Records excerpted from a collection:
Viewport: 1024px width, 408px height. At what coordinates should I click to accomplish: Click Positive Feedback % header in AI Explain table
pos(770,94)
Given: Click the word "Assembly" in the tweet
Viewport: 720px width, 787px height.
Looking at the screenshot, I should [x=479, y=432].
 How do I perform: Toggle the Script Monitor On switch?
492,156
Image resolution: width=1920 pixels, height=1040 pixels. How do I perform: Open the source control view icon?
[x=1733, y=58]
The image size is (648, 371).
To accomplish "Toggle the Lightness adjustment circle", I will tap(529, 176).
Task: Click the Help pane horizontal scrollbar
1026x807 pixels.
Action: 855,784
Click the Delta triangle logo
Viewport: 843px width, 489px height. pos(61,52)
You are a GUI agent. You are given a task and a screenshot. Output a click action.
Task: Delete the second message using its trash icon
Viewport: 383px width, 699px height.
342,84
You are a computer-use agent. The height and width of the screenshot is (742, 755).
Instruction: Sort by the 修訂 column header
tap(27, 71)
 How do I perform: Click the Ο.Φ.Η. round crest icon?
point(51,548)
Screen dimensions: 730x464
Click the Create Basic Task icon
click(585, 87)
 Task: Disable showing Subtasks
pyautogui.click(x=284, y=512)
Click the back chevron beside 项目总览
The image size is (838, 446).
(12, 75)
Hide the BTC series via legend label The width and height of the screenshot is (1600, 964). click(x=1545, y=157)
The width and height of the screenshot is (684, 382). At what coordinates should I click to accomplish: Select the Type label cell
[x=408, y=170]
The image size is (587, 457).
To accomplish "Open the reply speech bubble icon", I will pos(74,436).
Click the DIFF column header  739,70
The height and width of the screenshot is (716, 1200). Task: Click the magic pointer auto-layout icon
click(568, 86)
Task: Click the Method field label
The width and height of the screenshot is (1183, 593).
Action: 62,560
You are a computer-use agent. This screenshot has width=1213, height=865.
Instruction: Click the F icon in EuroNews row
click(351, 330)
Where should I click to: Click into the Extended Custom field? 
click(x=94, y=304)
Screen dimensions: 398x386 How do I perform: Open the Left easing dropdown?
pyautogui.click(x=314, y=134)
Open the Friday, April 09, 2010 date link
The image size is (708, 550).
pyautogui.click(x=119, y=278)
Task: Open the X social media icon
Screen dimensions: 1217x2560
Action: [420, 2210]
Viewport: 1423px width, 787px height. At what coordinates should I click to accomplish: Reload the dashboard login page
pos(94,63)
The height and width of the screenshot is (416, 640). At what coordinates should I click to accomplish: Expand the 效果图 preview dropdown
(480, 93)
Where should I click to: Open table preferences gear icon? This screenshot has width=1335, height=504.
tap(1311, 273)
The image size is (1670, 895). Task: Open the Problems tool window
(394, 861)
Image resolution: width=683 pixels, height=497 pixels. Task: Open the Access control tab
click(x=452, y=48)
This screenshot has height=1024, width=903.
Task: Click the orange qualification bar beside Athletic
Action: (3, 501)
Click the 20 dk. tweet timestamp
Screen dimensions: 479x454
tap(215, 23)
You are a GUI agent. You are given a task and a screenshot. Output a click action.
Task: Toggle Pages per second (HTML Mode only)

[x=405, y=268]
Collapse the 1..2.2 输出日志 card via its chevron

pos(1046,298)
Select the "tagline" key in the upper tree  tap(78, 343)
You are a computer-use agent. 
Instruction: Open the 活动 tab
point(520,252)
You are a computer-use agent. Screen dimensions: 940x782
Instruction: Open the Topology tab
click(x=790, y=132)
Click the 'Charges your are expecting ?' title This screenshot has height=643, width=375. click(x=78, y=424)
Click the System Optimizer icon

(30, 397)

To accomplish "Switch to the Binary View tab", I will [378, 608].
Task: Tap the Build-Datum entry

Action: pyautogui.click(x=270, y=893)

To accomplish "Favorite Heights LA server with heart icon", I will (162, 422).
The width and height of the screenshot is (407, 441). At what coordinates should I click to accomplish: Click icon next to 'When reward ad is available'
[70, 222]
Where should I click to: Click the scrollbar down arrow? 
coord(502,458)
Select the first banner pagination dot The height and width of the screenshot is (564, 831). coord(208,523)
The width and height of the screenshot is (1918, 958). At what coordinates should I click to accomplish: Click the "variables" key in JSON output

▸ Work item
All lines from the one containing "Task: Tap the Build-Datum entry" to the last line above should be reproduced exactly, and no other lines should be given.

▸ Solution to this task
Task: Tap the Build-Datum entry

Action: pyautogui.click(x=270, y=893)

To accomplish "Favorite Heights LA server with heart icon", I will (162, 422).
The width and height of the screenshot is (407, 441). At what coordinates should I click to accomplish: Click icon next to 'When reward ad is available'
[70, 222]
Where should I click to: Click the scrollbar down arrow? 
coord(502,458)
Select the first banner pagination dot The height and width of the screenshot is (564, 831). coord(208,523)
The width and height of the screenshot is (1918, 958). At what coordinates should I click to accomplish: Click the "variables" key in JSON output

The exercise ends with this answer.